The proposal assumes the enhanced programs would generate $20 million in revenue, officials said. The D.C. Council will vote on Mr. Fenty’s budget Tuesday.

Council members already have moved to strike revenue-generating proposals contained in the spending plan, such as raising the city’s emergency 911 phone charges and creating an annual $51 streetlight maintenance fee attached to residents’ electric bills.

But Phil Mendelson, chairman of the council’s Committee on Public Safety and the Judiciary, said there are no plans to remove the automated-enforcement expansion from the mayor’s spending proposal.

He said that while he supports the cameras for traffic enforcement, “If it was done properly we wouldn’t be dealing with it right now.”

“The motivation seems to be about finding money for the budget, and if it wasn’t about finding money for the budget, we would be talking about this at some other time of the year,” said Mr. Mendelson, at-large Democrat.

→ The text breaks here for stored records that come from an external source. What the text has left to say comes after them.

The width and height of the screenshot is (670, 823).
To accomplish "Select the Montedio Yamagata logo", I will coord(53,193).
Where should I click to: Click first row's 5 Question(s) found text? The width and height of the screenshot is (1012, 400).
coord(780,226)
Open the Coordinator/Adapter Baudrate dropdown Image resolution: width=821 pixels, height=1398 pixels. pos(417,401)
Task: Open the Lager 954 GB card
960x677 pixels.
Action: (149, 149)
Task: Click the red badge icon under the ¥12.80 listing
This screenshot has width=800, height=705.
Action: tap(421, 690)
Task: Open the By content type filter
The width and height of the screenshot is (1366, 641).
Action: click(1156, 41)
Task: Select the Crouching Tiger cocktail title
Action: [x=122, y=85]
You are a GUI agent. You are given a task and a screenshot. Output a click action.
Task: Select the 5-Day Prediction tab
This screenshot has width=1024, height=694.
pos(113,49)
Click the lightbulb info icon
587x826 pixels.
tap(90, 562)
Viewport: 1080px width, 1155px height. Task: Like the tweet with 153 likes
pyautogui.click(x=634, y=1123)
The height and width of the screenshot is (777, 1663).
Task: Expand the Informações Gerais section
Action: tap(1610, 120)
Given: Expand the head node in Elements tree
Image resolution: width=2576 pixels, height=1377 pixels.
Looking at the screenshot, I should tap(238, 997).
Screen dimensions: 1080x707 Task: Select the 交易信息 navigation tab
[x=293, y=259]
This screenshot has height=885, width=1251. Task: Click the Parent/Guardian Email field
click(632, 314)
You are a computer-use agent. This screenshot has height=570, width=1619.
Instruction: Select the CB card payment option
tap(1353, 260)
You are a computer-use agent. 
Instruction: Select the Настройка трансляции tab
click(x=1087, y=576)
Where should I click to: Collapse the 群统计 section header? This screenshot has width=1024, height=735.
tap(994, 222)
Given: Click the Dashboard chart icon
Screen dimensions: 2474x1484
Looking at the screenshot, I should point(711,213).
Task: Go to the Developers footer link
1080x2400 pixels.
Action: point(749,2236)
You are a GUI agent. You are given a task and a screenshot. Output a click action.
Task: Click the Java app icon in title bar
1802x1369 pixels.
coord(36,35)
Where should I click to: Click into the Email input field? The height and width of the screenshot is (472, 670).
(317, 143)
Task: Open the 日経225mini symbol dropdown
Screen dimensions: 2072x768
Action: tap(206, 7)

The mayor has said the camera expansion will allow the city “to utilize technology to consistently enforce and modify driving behaviors that are detrimental to public safety.”

Jim Graham, Ward 1 Democrat and chairman of the Committee on Public Works and Transportation, said city officials are forced to balance the need for safer streets with opposition to camera enforcement - the same dynamic faced with the city’s decision to put cameras on street sweepers.

But the council member also said his constituents often request cameras to slow down drivers speeding along their streets, and he supports the mayor’s proposal.

“I have more neighborhoods that want speeding cameras than I can manage,” he said.